Silly cycling restrictions: How slow can you go?

How slow can you go?

If you look closely at the advisory signs when you enter Mount Pleasant Cemetery, you may notice something peculiar: a reasonable speed limit of 30 km/h for cars and just 10 km/h for bicycles. Not only that, but while drivers are helpfully advised to lock their unattended cars, cyclists are warned—twice!—that their speed limit is “strictly enforced,” and that it is to “ensure the safety and respect of those visiting the cemetery.” Apparently, a bike at 15 km/h is more disturbing and dangerous than a car travelling twice that speed.

What makes this a silly restriction is not so much the different speed limits or the extra warnings for cyclists, but the ludicrously slow speed cyclists are supposed to maintain. I did try riding at 10km/h through the cemetery one day; it’s a very difficult speed to maintain. I was passed by several non-Roger-Bannister-like joggers who were bouncing along at, by rough estimate, about 12 km/h. My more typical leisurely pace through these paths is around 20 km/h.

As for being strictly enforced, none of the cemetery employees I encounter (including security) on my daily commutes ever do more than wave and smile as I fly recklessly past them at twice the limit. Either no one knows how slow 10 km/h really is or they think it’s as silly as I do.

Still, cyclists have it better than inline skaters; they’re not allowed in the cemetery at all.

4 Replies to “Silly cycling restrictions: How slow can you go?”

  1. While the rule may seem silly now, it was a response to groups of cyclists who were using the cemetery for training.

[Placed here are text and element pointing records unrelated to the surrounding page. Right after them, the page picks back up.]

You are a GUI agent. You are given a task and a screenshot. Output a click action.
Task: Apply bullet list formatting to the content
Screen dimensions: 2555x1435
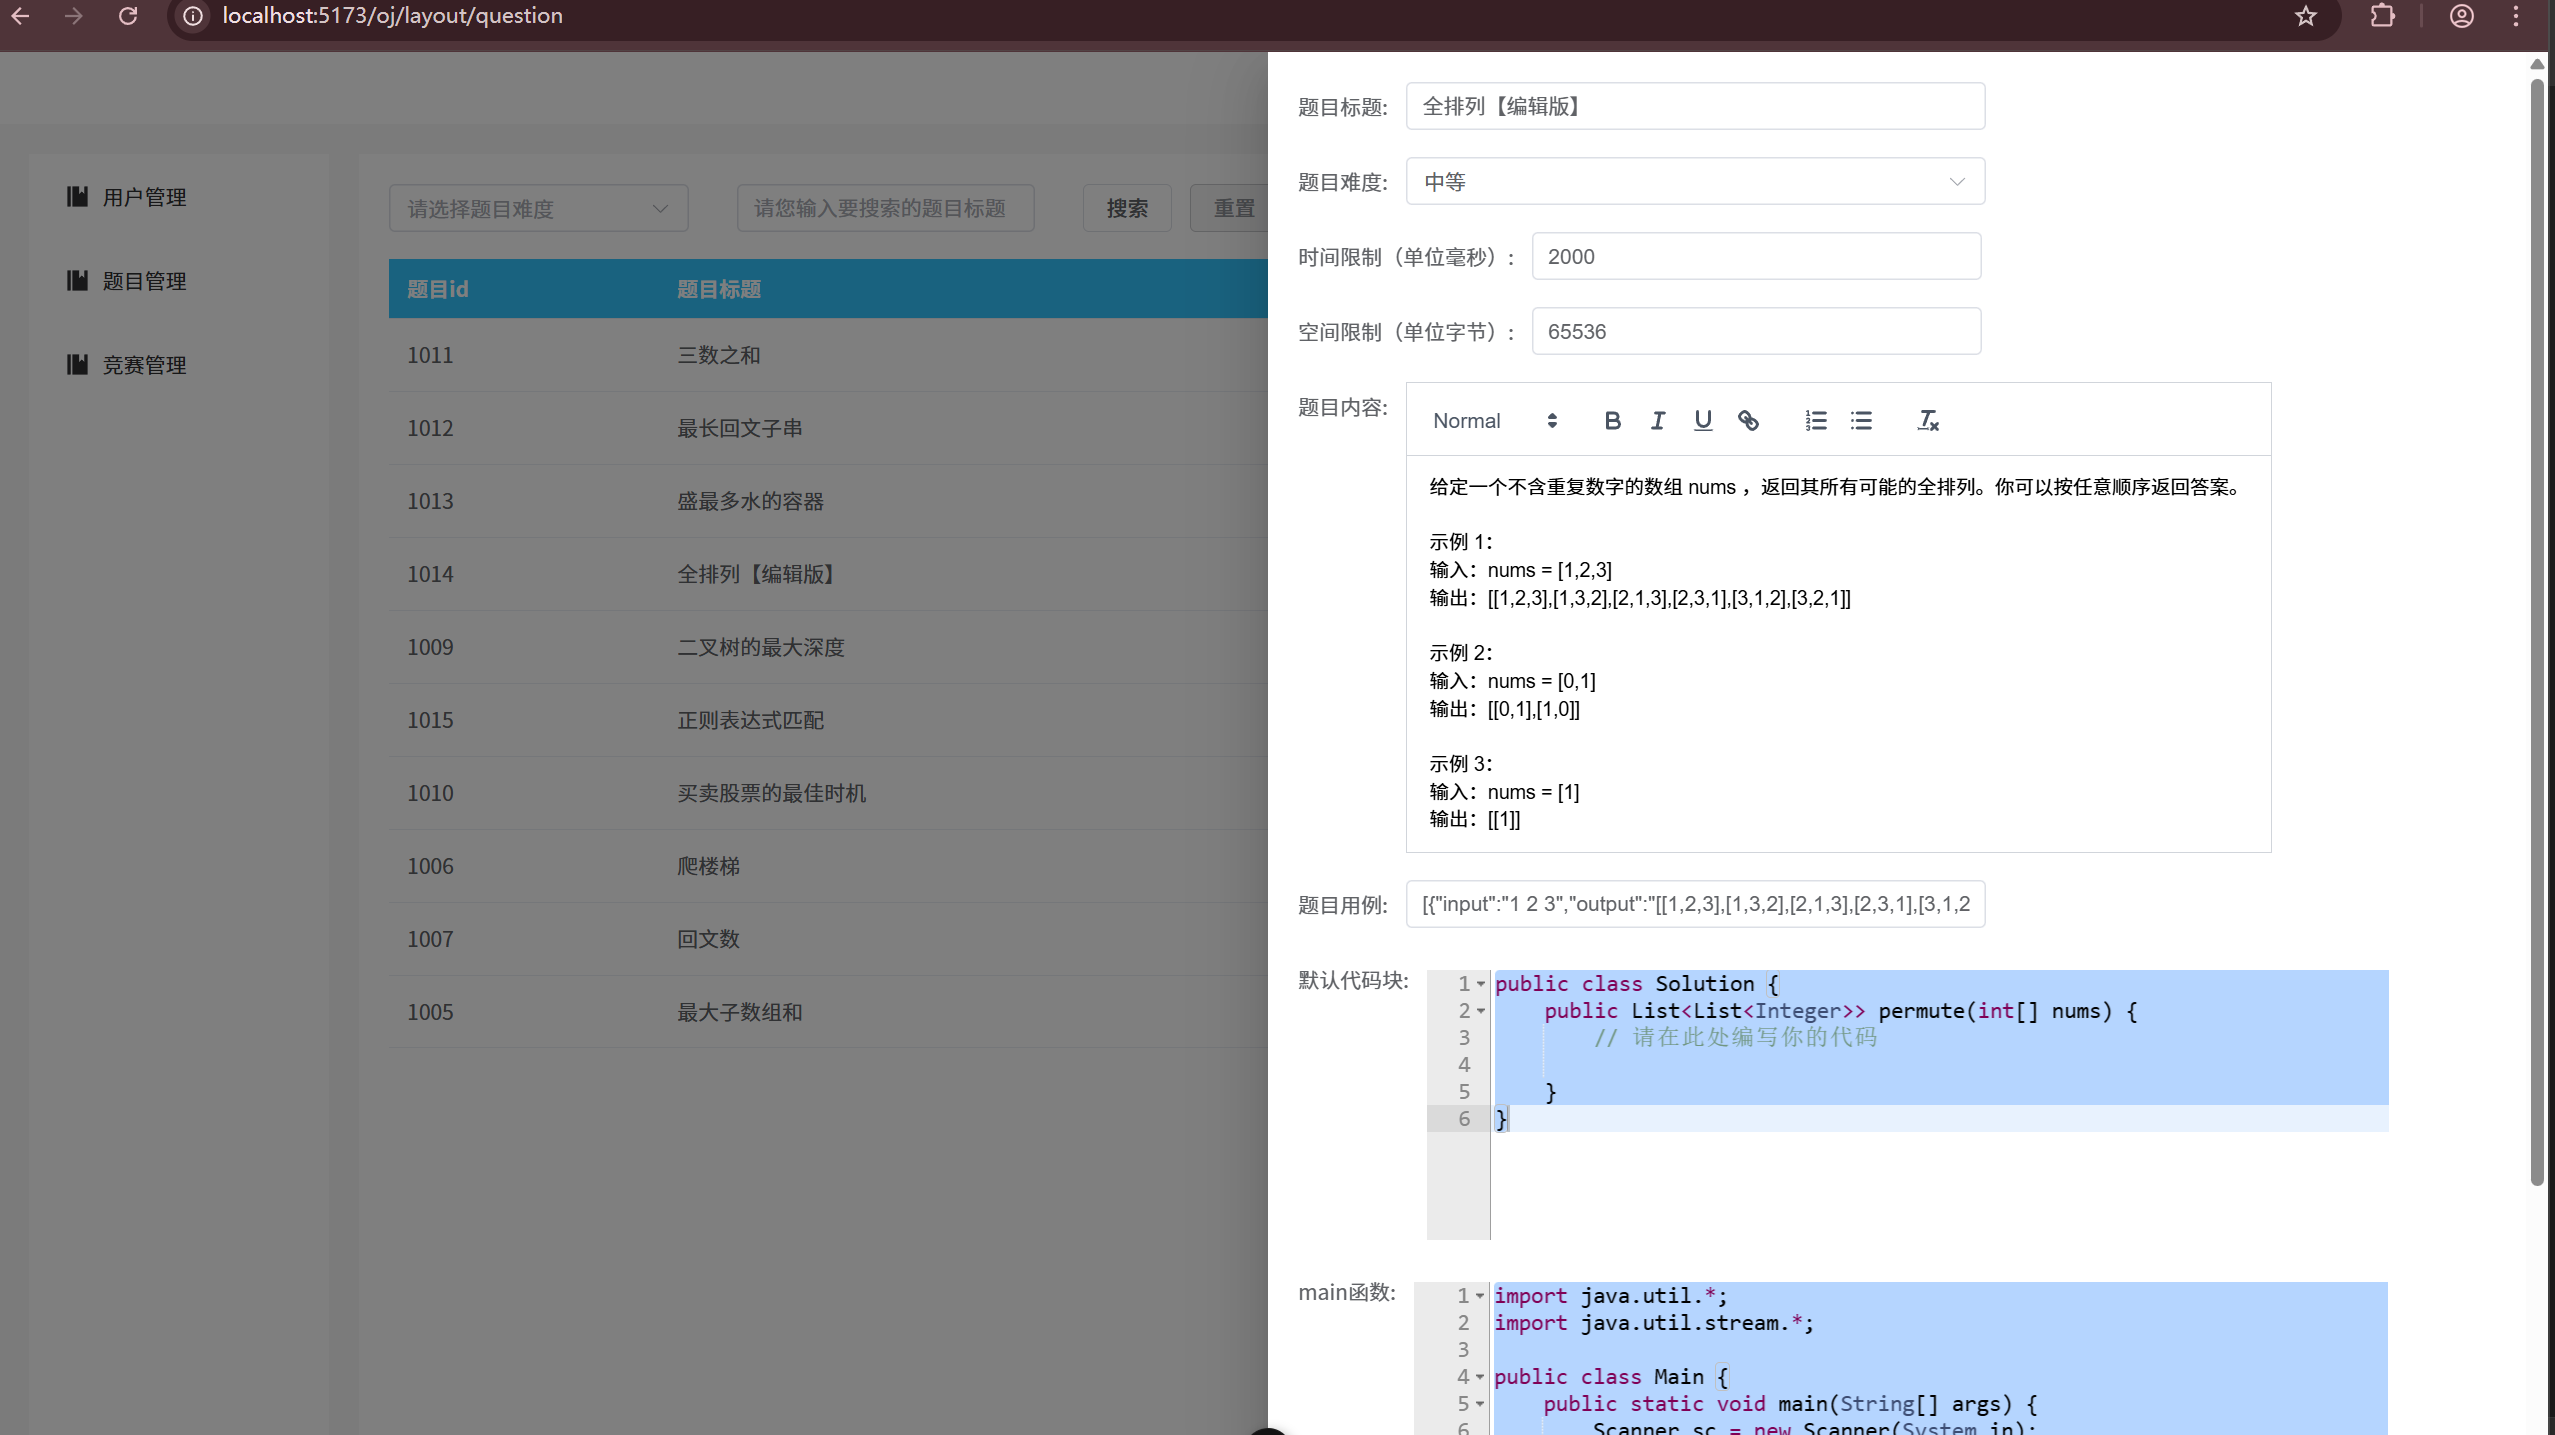tap(1861, 420)
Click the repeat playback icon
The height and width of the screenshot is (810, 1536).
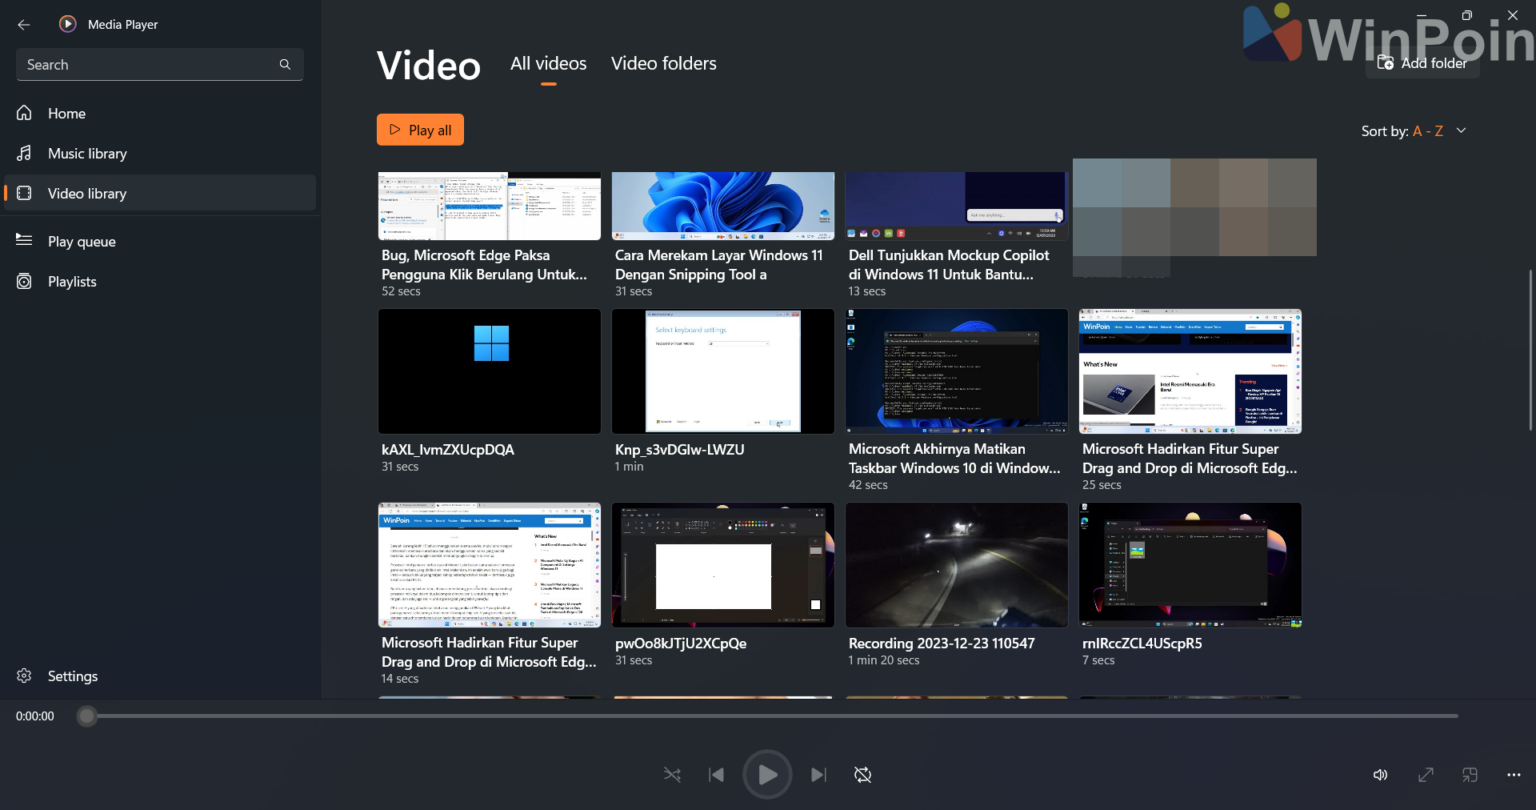click(x=862, y=774)
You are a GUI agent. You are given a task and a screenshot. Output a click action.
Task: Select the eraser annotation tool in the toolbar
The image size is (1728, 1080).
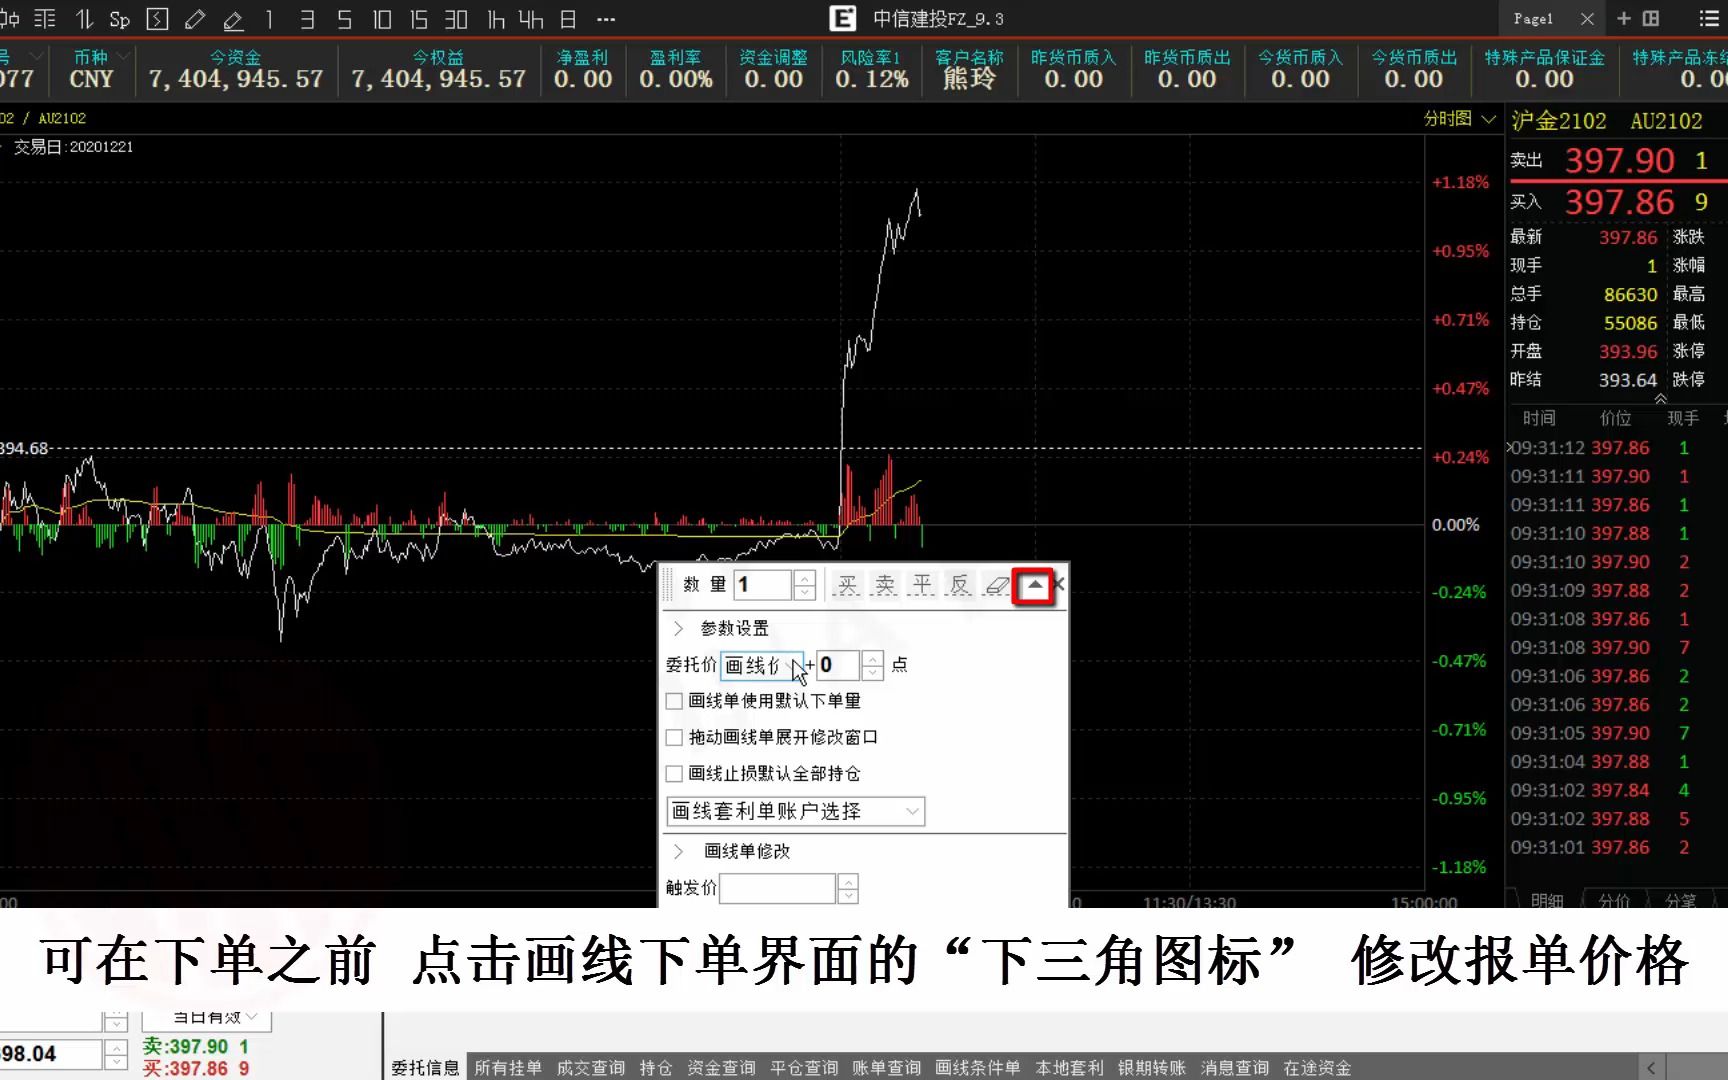231,20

They’d choose a loop and motor around the cemetery at quite a good clip. This activity WAS a safety hazard and the 10 km/h rule was the result. I don’t think they ever enforce the rule for casual cyclists but the message was that the cemetery was no place for training activities.

  2. I think that’s a pretty good reason to have a restriction on using the cemetery as a training circuit, but I think it’s a pretty bad reason to have an unenforced (and unenforceable) 10 km/h speed limit that snares many more people than the inconsiderate boobs it’s aimed at.

    The last thing we need is more overly-broad rules that are specifically intended to be enforced for only a tiny minority of the people breaking them. It’s the kind of thing that gets people into the habit of ignoring rules, which is precisely what causes a lot of problems in the first place.

  3. Most of the large, garden-style cemeteries I’ve ever hung out in, including Mt. Auburn Cemetery in Cambridge, MA, upon which all large garden-style cemeteries in North America are based (wow that is a run-on sentence), do not allow bicycles at all out of respect for the dead. Other things that are not allowed at Mt. Auburn: skating (any kind), jogging, picnicking, and pets. Things that are allowed: walking, painting, photography, meditating, birdwatching.

    I’m frankly surprised that Mt. Pleasant allows bikes. I have yet to visit. Is it nice?

  4. I’ve always thought that Mount Pleasant is the most interesting of Toronto’s garden cemeteries. I walk or bike through pretty much every day now that I work nearby and something always catches my eye. I don’t think there’s anything disrespectful about cycling, picnicking, or jogging, and I don’t understand why any site—cemetery or otherwise—would ban bikes but not cars.